GIVEN PASSAGE ->
>>>>>

Endometriosis is a chronic disease and can be, for some, incredibly painful and debilitating. If you are a woman who has suffered from any sort of abdominal discomfort, you may come across Endometriosis during your search for answers. While not every pang of pain in your belly is going to mean you have Endo, it’s certainly worth knowing more about it to ensure you aren’t overlooking its possible symptoms, especially since it is thought that 1 in 10 women of reproductive age in the UK have it.
"I was recently diagnosed after years of suffering and finding myself doubled over backstage in the middle of my sets, or fighting back tears on an airplane, or even being in so much pain I would vomit or faint… Finding out that I had Endo was the most bittersweet moment because it meant I wasn’t crazy!"
What Is Endometriosis?
Endometriosis happens when tissue similar to that of the lining of your uterus (endometrium) begins to grow outside of the uterus. It shouldn’t be there, so it starts to cause all sorts of problems. These growths are sometimes called lesions, and can cause severe pain and inflammation throughout the month, not limited to during your period.
What Are The Symptoms?

<<<<<

COLLECTED DATA ->
>>>>>

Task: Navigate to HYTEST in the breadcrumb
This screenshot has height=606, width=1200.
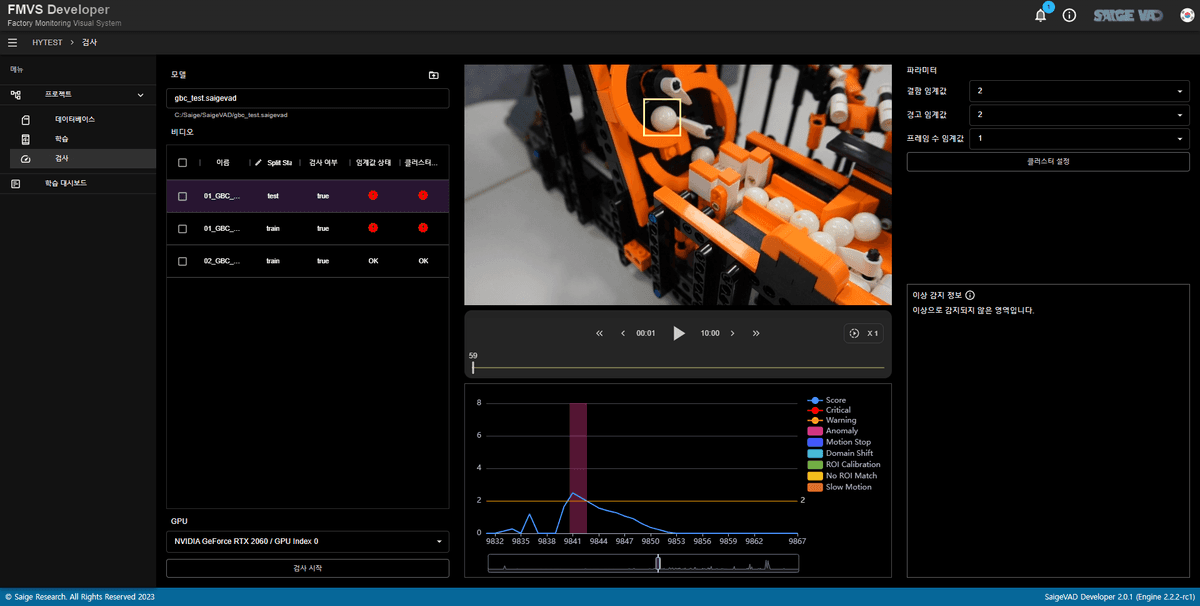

<<<<<

WHAT TO DO ->
Could you repeat the stretch of the endometriosis passage from "Endometriosis happens when" through "during your period.", changing "lesions" to "implants"?

YOUR RESPONSE ->
Endometriosis happens when tissue similar to that of the lining of your uterus (endometrium) begins to grow outside of the uterus. It shouldn’t be there, so it starts to cause all sorts of problems. These growths are sometimes called implants, and can cause severe pain and inflammation throughout the month, not limited to during your period.